“Always understated and all too underrated.”
That’s how writer David Stenn describes Dana Andrews. Film historian Jeanine Basinger agrees: Despite Dana’s popularity with fans and stellar work for Oscar-winning directors, “Andrews is seldom listed among the legendary male stars…” Even Dana knew where he ranked in the Tinseltown pecking order: “They want top box-office names for blockbusters, and I’m not in that category.”
Despite his “second-tier” status, Dana was nothing less than a first-rate actor. I would also argue that Dana’s restrained performances surpass the adjectives critics inevitably haul out – enigmatic, indifferent, square-jawed – to peg his motion picture persona. Yes, Dana could be all those things; I just find those oft-used terms more limiting than enlightening (though I love TCM host Eddie Muller’s take on Dana: “He looks like he was born in a fedora and trench coat”).
Carver Dana Andrews was actually born buck naked on January 1, 1909 in a town called Don’t (not a typo!), Mississippi. Dana’s Dad was a teetotaling, Elmer Gantry-type Baptist preacher and father of 13, who warned Dana to steer clear of two sinful temptations: movies and liquor. Pastor Andrews was wrong about films, but right about booze -- Dana struggled with alcoholism for decades.
In 1931, Dana hitchhiked to Los Angeles to chase his screen dreams. Dana’s gas-station boss offered to pay him $50 a week to study acting, in return for a five-year share of Dana’s future earnings if he succeeded. By 1938, Dana was under contract with indie producer Samuel Goldwyn. Plagued by insecurity (confiding to his diary, “Fear, fear, fear – I’m all tied up inside,”), Dana was cast in William Wyler’s The Westerner (1940), starring Gary Cooper. From there, Dana scored supporting roles in hits like John Ford’s Tobacco Road, and Howard Hawks’ screwball smash, Ball of Fire, playing Barbara Stanwyck’s mobster boyfriend.

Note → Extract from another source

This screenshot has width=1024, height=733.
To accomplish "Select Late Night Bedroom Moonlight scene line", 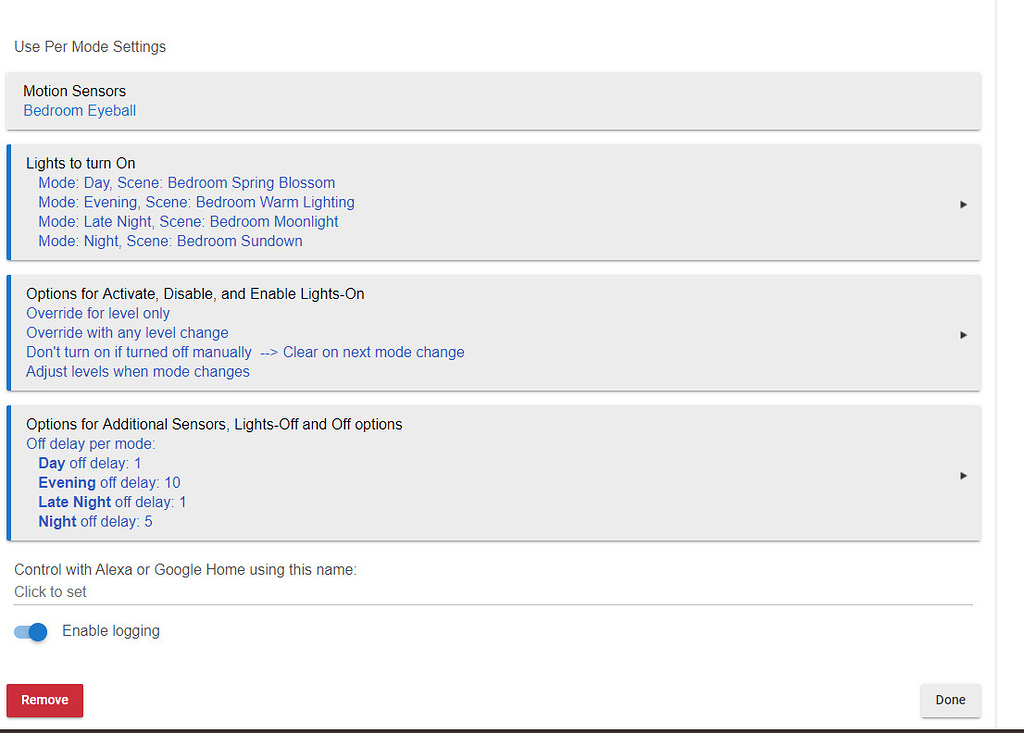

Dana’s slow-but-steady rise continued opposite Henry Fonda in the vigilante Western, The Ox-Bow Incident (1943). The next year, Dana earned raves for The Purple Heart, then aced the part of a detective obsessed with a murder victim in the noir classic, Laura. And I’m not the only person who felt Dana deserved an Academy Award in 1946 for The Best Years of Our Lives. A colleague placed an ad in Variety after the ceremony, berating voters: “I would surely like you to watch [the film] one more time and tell me what Dana Andrews has to do to win an Oscar.”
Despite the snub, Dana’s hot streak persisted with Fallen Angel, A Walk in the Sun, Boomerang!, My Foolish Heart,Where the Sidewalk Ends, Beyond a Reasonable Doubt, and Daisy Kenyon (he was apparently one of the rare co-stars Joan Crawford didn’t shag)!
By the 1950s, Dana’s heavy drinking was jeopardizing his career. Eddie Muller describes an incident from While the City Sleeps: “[The director] recalled one scene – Andrews, Lupino and Mitchell hoisting a few in the corner saloon – in which the actors were three sheets to the wind. Sadly, by 1956, this was common for Andrews, who couldn’t work before 11 a.m. due to the severity of his hangovers.”
Eventually, Dana won his battle with the bottle. In 1972, he made a courageous admission in a TV spot about drunk driving: “I’m Dana Andrews and I’m an alcoholic.” Stricken with Alzheimer’s disease in the ‘80s, Dana retreated from public view. Sadly, while visiting Dana in 1990, his friend Burt Lancaster suffered a debilitating stroke. Dana died on December 17, 1992 at age 83, and Burt passed away two years later. Dana was survived by his wife of 53 years, and their three children.